I work for a not-for-profit that has very real, federal, security measures in that have to be in place. We don’t need just need stable, we need rock freaking solid. We already have a large Windows environment. It’s expensive and there simply isn’t anything we can do about it considering the field we are in. We have a few RHEL Linux boxes and licenses, but the bulk of our Linux inventory is CentOS because we are not-for-profit. This comes at a bad time for certain as I actually just began provisioning new servers for the purpose of migrating several non-critical systems over to CentOS 7 and maybe even start to automate by replacing some of our shell scripting with Ansible. We had also started to evaluate whether RHEL 8/CentOS 8 was stable enough to begin transitioning some of our more critical systems from RHEL 7/CentOS 7 over to their respective 8 counterparts. We have halted these projects as we contemplate what we need to do now, and I have been instructed to look for viable alternatives. Fortunately, we had not transitioned anything over to CentOS 8 or RHEL 8.

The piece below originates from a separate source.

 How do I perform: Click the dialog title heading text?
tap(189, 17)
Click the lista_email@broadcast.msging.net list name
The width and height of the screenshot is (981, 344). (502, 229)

As a Linux lover, it pains me that this has occurred, because it might just be the end of Linux use at my facility. I am not sure that the “powers that be” will want to move to another Linux distribution and I have already began to hear the cringe-worthy words “Will it run on Windows? If so, why not just move it there?” I’m not sure how many other people are in our unique situation, but whether anyone wants to admit it or not, Windows isn’t going anywhere anytime soon. Since most end-users are familiar with Windows, it’s difficult to get them to learn Linux, or even Mac OS. This unfortunately means that anyone else is competing for what budget finances are left over, and in a world that is still dealing with a COVID-19 pandemic, it’s not much.
I get the business move that is forcing companies to pay for RHEL. Non-corporate end-users aren’t going to do it, there’s too many “stable enough” distros out there. With CentOS beating the pants off of RHEL in terms of Linux server OS (last I saw Ubuntu was ~47.5%, CentOS was ~18.8%, Debian was ~17.5%, and RHEL was a distant ~1.9%), I totally understand why RH wants RHEL to be the only stable distro in its…well…stable. If you are giving away stable, you aren’t making money. While I get it, I think there is a serious lack of understanding of the amount of weight RH can throw around in relation to where they are on the food chain. I could be wrong there, but I think when push comes to shove, there are just already cheaper ways to go about implementing things with other resources already in place. When it comes to going up against Windows in terms of budget, whoever had better be bringing something to the table that is a need that Windows can’t fulfill, or they’re just going to lose by simple numbers. It’s a hard truth, but truth nonetheless.